Energy suppliers buy wholesale gas and electricity and sell it to customers. The industry has a considerable degree of vertical integration, with the energy suppliers also being involved in both generation and local distribution (long-distance distribution through the familiar pylons is by National Grid). There is also considerable horizontal integration, with energy suppliers supplying both electricity and gas and offering ‘dual-fuel’ deals, whereby customers get a discount by buying both fuels from the same supplier.
Smaller suppliers have complained about substantial barriers to entry in the industry. In particular, they normally have to buy wholesale from one of the Big Six. Lack of transparency concerning their costs and internal transfer prices by the Big Six has led to suspicions that they are charging more to independent suppliers than to themselves.
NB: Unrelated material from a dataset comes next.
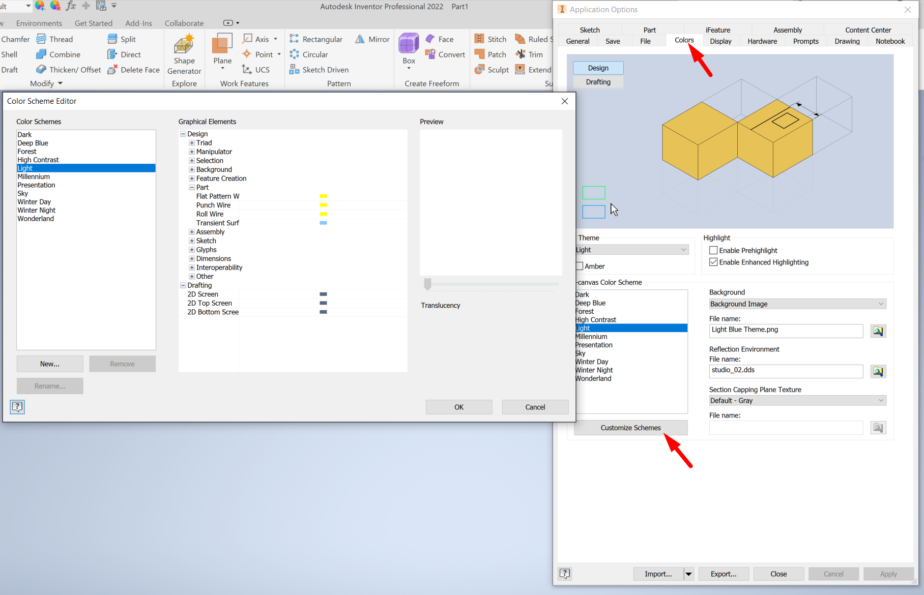Expand the Assembly tree node
Image resolution: width=924 pixels, height=595 pixels.
point(192,231)
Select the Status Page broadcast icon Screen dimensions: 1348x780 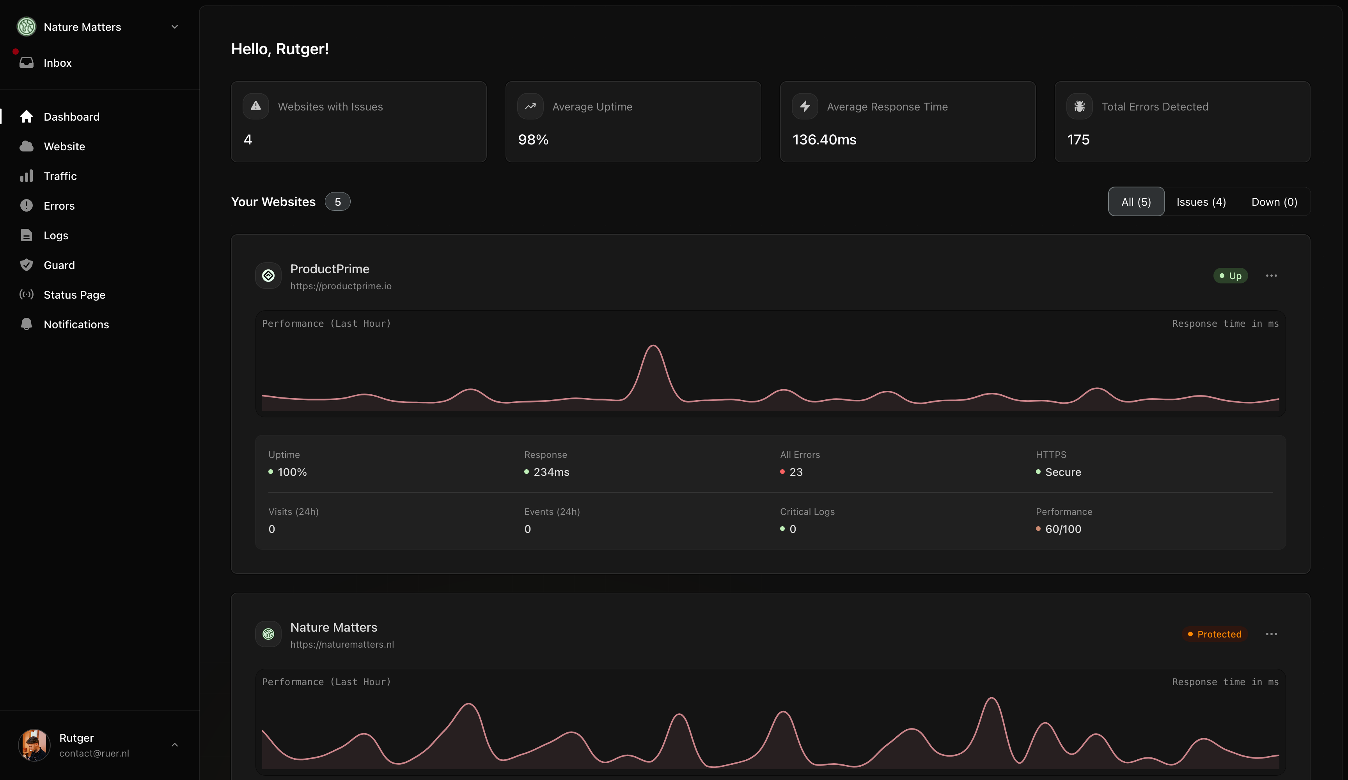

Under new regulations announced by Ofgem, the industry regulator, the Big Six will have to post the prices at which they will trade wholesale power two years in advance and must trade fairly with independent suppliers or face financial penalties. In addition, ‘a range of measures will make the annual statements of the large companies more robust, useful and accessible.’ According to the Ofgem Press Release:
From 31 March new rules come into force meaning the six largest suppliers and the largest independent generators will have to trade fairly with independent suppliers in the wholesale market, or face financial penalties. The six largest suppliers will also have to publish the price at which they will trade wholesale power up to two years in advance. These prices must be published daily in two one-hour windows, giving independent suppliers and generators the opportunity and products they need to trade and compete effectively.
But will these measures be enough to break down the barriers to entry in the industry and make the market genuinely competitive? The following articles look at the issue.
Boost for small energy firms as Big Six are ordered to trade fairly on wholesale markets or face multi-million pound fines This is Money, Rachel Rickard Straus (26/2/14)
Energy firms told to trade fairly with smaller rivals BBC News, Rachel Fletcher (26/2/14)
Ofgem ramps up scrutiny of Big Six accounts The Telegraph, Denise Roland (26/2/14)
‘Big six’ told to trade fairly – will it make a difference? Channel 4 News, Emma Maxwell (26/2/14)
Energy regulator Ofgem forces trading rules on ‘big six’ suppliers Financial Times, Andy Sharman (26/2/14)
Ofgem tears down barriers to competition to bear down as hard as possible on energy prices Ofgem Press Release (26/2/14)
The energy market explained Energy UK
Energy in the United Kingdom Wikipedia
Big Six Energy Suppliers (UK) Wikipedia
- Describe the structure of the UK energy industry.
- What are the barriers to the entry of new energy suppliers and generators in the UK?
- To what extent is vertical integration in the electricity generation and supply industry in the interests of consumers?
- To what extent is horizontal integration in the electricity and gas markets in the interests of consumers?
- How will requiring the six largest energy suppliers to post their wholesale prices for the next 24 months increase competition in the energy market?
- Is greater transparency about the revenues, costs and profits of energy suppliers likely to make the market more competitive?
- Identify and discuss other measures which Ofgem could introduce to make the energy market more competitive.